- Theatrical release poster
- Directed by: Lance Edmands
- Written by: Lance Edmands
- Produced by: Garrett P. Fennelly Kyle Martin Alexander Schepsman
- Starring: Amy Morton John Slattery Louisa Krause Emily Meade Margo Martindale Adam Driver
- Cinematography: Jody Lee Lipes
- Edited by: Lance Edmands Dino Jonsäter
- Music by: Danny Bensi Saunder Jurriaans
- Production companies: Act Zero Films Film i Väst Killer Films Rooks Nest Entertainment SeeThink Films Washington Square Films
- Release date: April 18, 2013 (Tribeca Film Festival);
- Running time: 90 minutes
- Countries: United States Sweden
- Language: English

= Bluebird (2013 film) =

Bluebird is a 2013 drama film written and directed by Lance Edmands.
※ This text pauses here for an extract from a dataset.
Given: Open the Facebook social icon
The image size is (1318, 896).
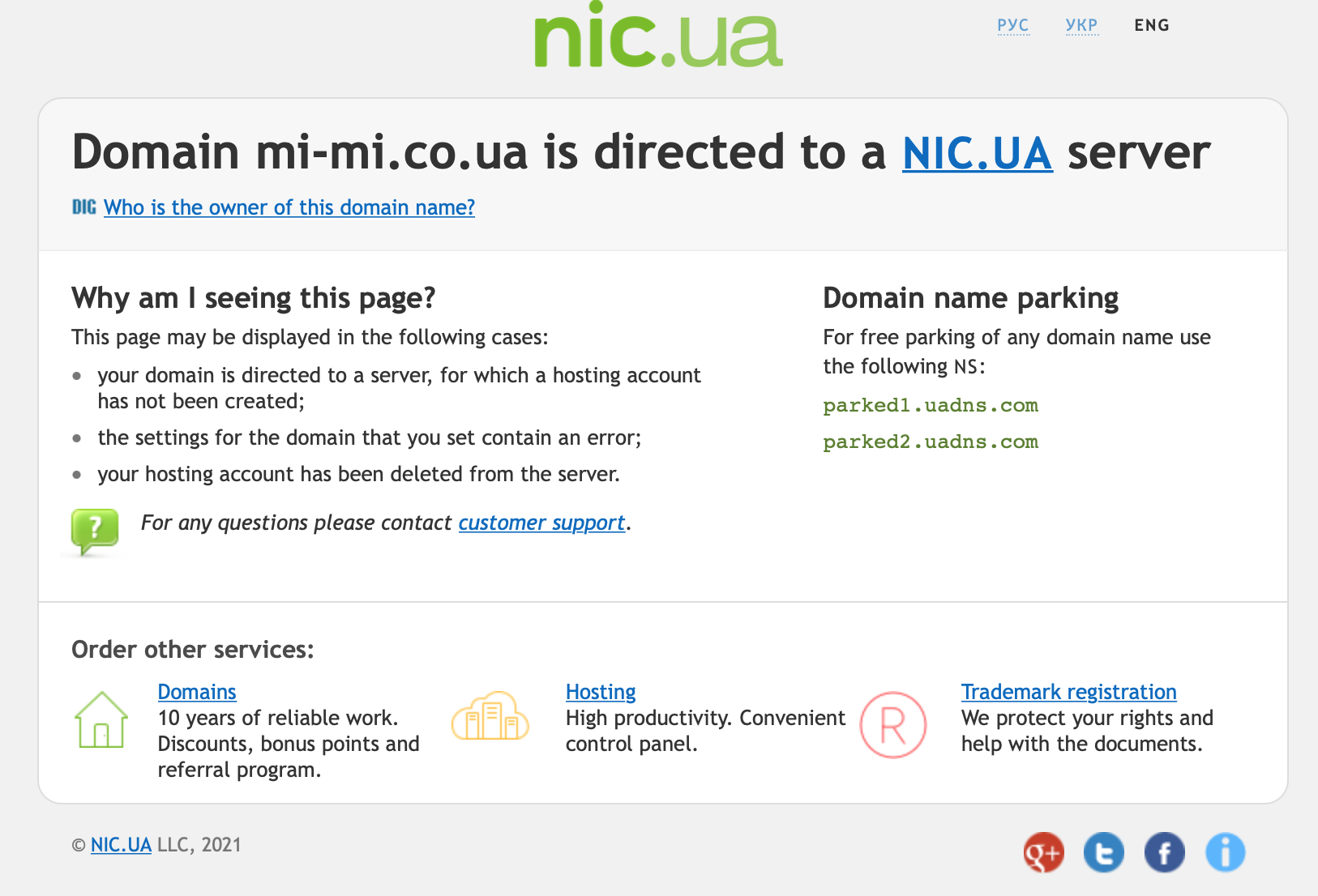Looking at the screenshot, I should click(x=1164, y=852).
Set and filmed in Northern Maine, it tells the story of how a school bus driver's momentary distraction causes a near-tragedy and affects the whole community. It co-stars Amy Morton, Margo Martindale, John Slattery, Emily Meade, Louisa Krause and Adam Driver. It was filmed in Winter 2012. After opening in limited release on February 27, 2015, it was released on the web on March 1.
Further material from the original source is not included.